(Collected data)

* * * * * * *

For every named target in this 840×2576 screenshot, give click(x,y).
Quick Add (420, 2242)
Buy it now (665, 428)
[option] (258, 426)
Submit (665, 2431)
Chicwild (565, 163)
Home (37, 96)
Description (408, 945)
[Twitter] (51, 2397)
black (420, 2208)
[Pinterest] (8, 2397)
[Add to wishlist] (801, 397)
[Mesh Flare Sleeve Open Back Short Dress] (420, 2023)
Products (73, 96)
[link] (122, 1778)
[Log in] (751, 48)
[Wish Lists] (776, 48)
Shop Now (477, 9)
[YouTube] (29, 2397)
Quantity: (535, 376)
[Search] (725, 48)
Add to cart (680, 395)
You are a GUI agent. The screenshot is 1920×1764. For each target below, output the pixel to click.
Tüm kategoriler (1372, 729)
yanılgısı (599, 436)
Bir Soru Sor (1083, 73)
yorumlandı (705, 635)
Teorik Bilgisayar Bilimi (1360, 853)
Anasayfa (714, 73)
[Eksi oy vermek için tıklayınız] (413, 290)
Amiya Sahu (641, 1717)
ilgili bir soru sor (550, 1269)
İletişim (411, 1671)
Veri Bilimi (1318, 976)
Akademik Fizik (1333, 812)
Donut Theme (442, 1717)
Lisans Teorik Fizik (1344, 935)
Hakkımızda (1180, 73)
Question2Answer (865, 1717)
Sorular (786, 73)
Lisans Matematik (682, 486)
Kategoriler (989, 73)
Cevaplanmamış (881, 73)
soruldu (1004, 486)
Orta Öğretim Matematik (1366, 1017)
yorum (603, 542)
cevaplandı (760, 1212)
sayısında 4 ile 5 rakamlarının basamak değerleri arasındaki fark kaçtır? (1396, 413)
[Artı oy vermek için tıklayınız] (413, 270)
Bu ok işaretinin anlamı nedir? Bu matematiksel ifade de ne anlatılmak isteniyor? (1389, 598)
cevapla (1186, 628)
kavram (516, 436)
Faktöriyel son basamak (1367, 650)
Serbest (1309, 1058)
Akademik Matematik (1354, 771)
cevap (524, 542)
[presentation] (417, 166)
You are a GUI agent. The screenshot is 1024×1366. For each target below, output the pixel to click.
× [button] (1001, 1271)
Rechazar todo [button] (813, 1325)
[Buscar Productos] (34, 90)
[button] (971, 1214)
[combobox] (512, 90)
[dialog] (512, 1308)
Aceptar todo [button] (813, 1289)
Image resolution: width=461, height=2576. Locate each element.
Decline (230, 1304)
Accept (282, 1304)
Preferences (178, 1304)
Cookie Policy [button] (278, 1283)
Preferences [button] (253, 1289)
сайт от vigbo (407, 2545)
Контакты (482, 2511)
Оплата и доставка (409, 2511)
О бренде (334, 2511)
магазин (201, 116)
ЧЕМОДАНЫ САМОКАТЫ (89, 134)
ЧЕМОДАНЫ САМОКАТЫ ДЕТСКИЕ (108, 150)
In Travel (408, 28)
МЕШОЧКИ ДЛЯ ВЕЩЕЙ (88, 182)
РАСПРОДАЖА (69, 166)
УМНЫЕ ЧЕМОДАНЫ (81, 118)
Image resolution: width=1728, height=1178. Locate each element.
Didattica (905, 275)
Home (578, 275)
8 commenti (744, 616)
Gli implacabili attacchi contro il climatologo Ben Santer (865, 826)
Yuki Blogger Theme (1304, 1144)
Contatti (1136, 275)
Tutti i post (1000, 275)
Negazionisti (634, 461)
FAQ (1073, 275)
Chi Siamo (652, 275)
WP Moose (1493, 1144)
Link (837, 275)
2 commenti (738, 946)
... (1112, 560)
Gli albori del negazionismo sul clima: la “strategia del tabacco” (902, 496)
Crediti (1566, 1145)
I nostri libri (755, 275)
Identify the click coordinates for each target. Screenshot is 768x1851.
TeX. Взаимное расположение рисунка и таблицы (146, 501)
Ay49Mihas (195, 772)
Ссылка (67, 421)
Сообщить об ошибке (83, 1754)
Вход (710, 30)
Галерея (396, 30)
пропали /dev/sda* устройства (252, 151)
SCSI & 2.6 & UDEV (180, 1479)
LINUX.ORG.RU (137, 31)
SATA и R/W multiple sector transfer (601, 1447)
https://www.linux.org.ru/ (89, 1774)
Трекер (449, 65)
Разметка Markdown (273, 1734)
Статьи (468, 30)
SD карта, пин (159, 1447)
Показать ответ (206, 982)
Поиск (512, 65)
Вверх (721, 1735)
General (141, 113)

* * * * * * *

■ **What the task asks**: Please output all the lines above exactly as given.

■ **Exercise response**:
For every named target in this 840×2576 screenshot, give click(x,y).
Quick Add (420, 2242)
Buy it now (665, 428)
[option] (258, 426)
Submit (665, 2431)
Chicwild (565, 163)
Home (37, 96)
Description (408, 945)
[Twitter] (51, 2397)
black (420, 2208)
[Pinterest] (8, 2397)
[Add to wishlist] (801, 397)
[Mesh Flare Sleeve Open Back Short Dress] (420, 2023)
Products (73, 96)
[link] (122, 1778)
[Log in] (751, 48)
[Wish Lists] (776, 48)
Shop Now (477, 9)
[YouTube] (29, 2397)
Quantity: (535, 376)
[Search] (725, 48)
Add to cart (680, 395)
You are a GUI agent. The screenshot is 1920×1764. For each target below, output the pixel to click.
Tüm kategoriler (1372, 729)
yanılgısı (599, 436)
Bir Soru Sor (1083, 73)
yorumlandı (705, 635)
Teorik Bilgisayar Bilimi (1360, 853)
Anasayfa (714, 73)
[Eksi oy vermek için tıklayınız] (413, 290)
Amiya Sahu (641, 1717)
ilgili bir soru sor (550, 1269)
İletişim (411, 1671)
Veri Bilimi (1318, 976)
Akademik Fizik (1333, 812)
Donut Theme (442, 1717)
Lisans Teorik Fizik (1344, 935)
Hakkımızda (1180, 73)
Question2Answer (865, 1717)
Sorular (786, 73)
Lisans Matematik (682, 486)
Kategoriler (989, 73)
Cevaplanmamış (881, 73)
soruldu (1004, 486)
Orta Öğretim Matematik (1366, 1017)
yorum (603, 542)
cevaplandı (760, 1212)
sayısında 4 ile 5 rakamlarının basamak değerleri arasındaki fark kaçtır? (1396, 413)
[Artı oy vermek için tıklayınız] (413, 270)
Bu ok işaretinin anlamı nedir? Bu matematiksel ifade de ne anlatılmak isteniyor? (1389, 598)
cevapla (1186, 628)
kavram (516, 436)
Faktöriyel son basamak (1367, 650)
Serbest (1309, 1058)
Akademik Matematik (1354, 771)
cevap (524, 542)
[presentation] (417, 166)
You are a GUI agent. The screenshot is 1024×1366. For each target below, output the pixel to click.
× [button] (1001, 1271)
Rechazar todo [button] (813, 1325)
[Buscar Productos] (34, 90)
[button] (971, 1214)
[combobox] (512, 90)
[dialog] (512, 1308)
Aceptar todo [button] (813, 1289)
Image resolution: width=461, height=2576. Locate each element.
Decline (230, 1304)
Accept (282, 1304)
Preferences (178, 1304)
Cookie Policy [button] (278, 1283)
Preferences [button] (253, 1289)
сайт от vigbo (407, 2545)
Контакты (482, 2511)
Оплата и доставка (409, 2511)
О бренде (334, 2511)
магазин (201, 116)
ЧЕМОДАНЫ САМОКАТЫ (89, 134)
ЧЕМОДАНЫ САМОКАТЫ ДЕТСКИЕ (108, 150)
In Travel (408, 28)
МЕШОЧКИ ДЛЯ ВЕЩЕЙ (88, 182)
РАСПРОДАЖА (69, 166)
УМНЫЕ ЧЕМОДАНЫ (81, 118)
Image resolution: width=1728, height=1178. Locate each element.
Didattica (905, 275)
Home (578, 275)
8 commenti (744, 616)
Gli implacabili attacchi contro il climatologo Ben Santer (865, 826)
Yuki Blogger Theme (1304, 1144)
Contatti (1136, 275)
Tutti i post (1000, 275)
Negazionisti (634, 461)
FAQ (1073, 275)
Chi Siamo (652, 275)
WP Moose (1493, 1144)
Link (837, 275)
2 commenti (738, 946)
... (1112, 560)
Gli albori del negazionismo sul clima: la “strategia del tabacco” (902, 496)
Crediti (1566, 1145)
I nostri libri (755, 275)
Identify the click coordinates for each target. Screenshot is 768x1851.
TeX. Взаимное расположение рисунка и таблицы (146, 501)
Ay49Mihas (195, 772)
Ссылка (67, 421)
Сообщить об ошибке (83, 1754)
Вход (710, 30)
Галерея (396, 30)
пропали /dev/sda* устройства (252, 151)
SCSI & 2.6 & UDEV (180, 1479)
LINUX.ORG.RU (137, 31)
SATA и R/W multiple sector transfer (601, 1447)
https://www.linux.org.ru/ (89, 1774)
Трекер (449, 65)
Разметка Markdown (273, 1734)
Статьи (468, 30)
SD карта, пин (159, 1447)
Показать ответ (206, 982)
Поиск (512, 65)
Вверх (721, 1735)
General (141, 113)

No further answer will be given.